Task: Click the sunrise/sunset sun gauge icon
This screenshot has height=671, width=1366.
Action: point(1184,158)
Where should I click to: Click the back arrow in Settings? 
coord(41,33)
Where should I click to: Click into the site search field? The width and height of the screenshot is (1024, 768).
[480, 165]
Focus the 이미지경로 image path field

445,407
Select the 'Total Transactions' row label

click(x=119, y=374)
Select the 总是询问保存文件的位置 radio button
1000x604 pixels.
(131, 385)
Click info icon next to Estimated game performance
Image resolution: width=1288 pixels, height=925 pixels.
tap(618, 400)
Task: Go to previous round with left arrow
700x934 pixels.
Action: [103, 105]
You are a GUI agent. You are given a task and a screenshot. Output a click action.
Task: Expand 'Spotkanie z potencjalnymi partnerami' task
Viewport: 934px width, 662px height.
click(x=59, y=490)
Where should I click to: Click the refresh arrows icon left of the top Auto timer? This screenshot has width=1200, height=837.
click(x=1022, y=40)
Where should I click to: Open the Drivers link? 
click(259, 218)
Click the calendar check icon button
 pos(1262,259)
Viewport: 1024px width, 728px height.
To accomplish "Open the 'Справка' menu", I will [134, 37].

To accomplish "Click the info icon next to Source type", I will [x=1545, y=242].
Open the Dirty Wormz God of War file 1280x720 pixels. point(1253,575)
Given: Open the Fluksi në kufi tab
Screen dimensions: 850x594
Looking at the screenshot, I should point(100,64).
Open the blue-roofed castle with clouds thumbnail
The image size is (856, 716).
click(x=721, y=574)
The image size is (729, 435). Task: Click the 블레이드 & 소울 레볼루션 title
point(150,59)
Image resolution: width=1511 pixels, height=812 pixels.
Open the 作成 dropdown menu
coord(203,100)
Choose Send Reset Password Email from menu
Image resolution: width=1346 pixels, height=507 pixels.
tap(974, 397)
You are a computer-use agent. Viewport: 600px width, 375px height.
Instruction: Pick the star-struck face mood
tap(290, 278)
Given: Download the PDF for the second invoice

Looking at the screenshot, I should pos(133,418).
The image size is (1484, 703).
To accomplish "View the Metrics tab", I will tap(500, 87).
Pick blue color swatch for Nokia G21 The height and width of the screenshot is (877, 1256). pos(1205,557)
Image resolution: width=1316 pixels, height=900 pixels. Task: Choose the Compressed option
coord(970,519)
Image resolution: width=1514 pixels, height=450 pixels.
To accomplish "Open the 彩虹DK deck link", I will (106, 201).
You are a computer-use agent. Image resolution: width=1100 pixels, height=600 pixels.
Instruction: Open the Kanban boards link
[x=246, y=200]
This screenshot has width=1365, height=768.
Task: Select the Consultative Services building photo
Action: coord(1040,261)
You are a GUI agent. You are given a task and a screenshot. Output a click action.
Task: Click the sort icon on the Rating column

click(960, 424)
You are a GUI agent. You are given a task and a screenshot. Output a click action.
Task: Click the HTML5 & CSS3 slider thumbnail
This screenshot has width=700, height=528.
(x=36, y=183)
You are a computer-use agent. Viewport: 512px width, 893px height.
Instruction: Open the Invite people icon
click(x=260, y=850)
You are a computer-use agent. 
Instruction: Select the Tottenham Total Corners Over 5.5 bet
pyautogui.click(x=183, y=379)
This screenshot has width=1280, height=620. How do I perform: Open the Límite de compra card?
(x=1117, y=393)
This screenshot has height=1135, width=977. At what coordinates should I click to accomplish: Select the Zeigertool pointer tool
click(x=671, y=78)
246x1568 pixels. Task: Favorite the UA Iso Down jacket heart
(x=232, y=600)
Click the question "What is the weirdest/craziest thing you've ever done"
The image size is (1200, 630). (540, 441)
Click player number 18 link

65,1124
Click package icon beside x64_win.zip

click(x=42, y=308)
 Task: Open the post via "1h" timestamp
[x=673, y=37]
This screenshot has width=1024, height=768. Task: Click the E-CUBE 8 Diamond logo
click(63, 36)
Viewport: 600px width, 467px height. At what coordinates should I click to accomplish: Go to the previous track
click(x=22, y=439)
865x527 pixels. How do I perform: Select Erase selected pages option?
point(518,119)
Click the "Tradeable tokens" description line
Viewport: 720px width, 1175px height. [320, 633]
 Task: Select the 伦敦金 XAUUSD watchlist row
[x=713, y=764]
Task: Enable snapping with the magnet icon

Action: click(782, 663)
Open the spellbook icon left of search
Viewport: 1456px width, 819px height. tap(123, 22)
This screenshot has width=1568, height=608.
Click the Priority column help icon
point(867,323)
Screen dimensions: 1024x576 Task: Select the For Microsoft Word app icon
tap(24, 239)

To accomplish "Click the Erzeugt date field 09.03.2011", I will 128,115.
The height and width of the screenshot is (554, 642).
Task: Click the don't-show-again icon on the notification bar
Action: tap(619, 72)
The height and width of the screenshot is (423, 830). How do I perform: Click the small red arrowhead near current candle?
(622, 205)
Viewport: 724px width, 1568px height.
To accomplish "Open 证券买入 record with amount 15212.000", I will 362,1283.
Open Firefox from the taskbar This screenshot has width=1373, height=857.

● ● ● ● ● ● ●

Only lines that contain the string "computer" count; pick each one out of the records and copy it.

You are a computer-use agent. Viewport: 600px width, 375px height.
You are a computer-use agent. Image resolution: width=1100 pixels, height=600 pixels.
You are a computer-use agent. Viewport: 512px width, 893px height.
You are a computer-use agent. 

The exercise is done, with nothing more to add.